Operator 101: WordDict¶
In PyIS, an operator is either a stateless global function, or a member function of a class that holds external states(data members). In either case, an operator is thread-safe and reentrant.
In most cases, we prefer a class member function. The WordDict is such a sample class. It demostrates how an operator is implemented in the form of a class, and its behavior.
APIs¶
- class pyis.python.ops.WordDict(self: ops.WordDict, data_file: str) None ¶
WordDict maps source words(tokens) of a sentence into target words based on a defined dictionary.
Create a WordDict object given the dictionary data file.
The data file should contains two columns, separated by WHITESPACE characters. The first and second columns are source words and target words correspondingly. For example,
suzhou 苏州 beijing 北京
Ensure the file is encoded in utf-8.
- Parameters
data_file (str) – The dictionary data file for translation.
- translate(self: ops.WordDict, tokens: List[str]) List[str] ¶
Given words of a sentence, tranlate each word that appears in the dictionary to the target word.
If the word doesn’t exist in the dictionary, it will be intact and copied to the output sentence.
Ensure words are encoded in utf-8.
- Parameters
tokens (List[str]) – List of words of the sentence.
- Returns
Target words of the sentence.

☆ ☆ ☆ ☆ ☆ ☆ ☆

**Set problem**
According to the WordDict documentation, what happens when translate encounters a word that isn't in the dictionary?

**Data segment**

☆ ☆ ☆ ☆ ☆ ☆ ☆

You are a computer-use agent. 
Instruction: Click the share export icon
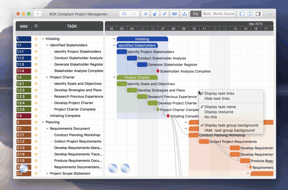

☆ ☆ ☆ ☆ ☆ ☆ ☆

**Solution**
The word is left intact and copied to the output sentence.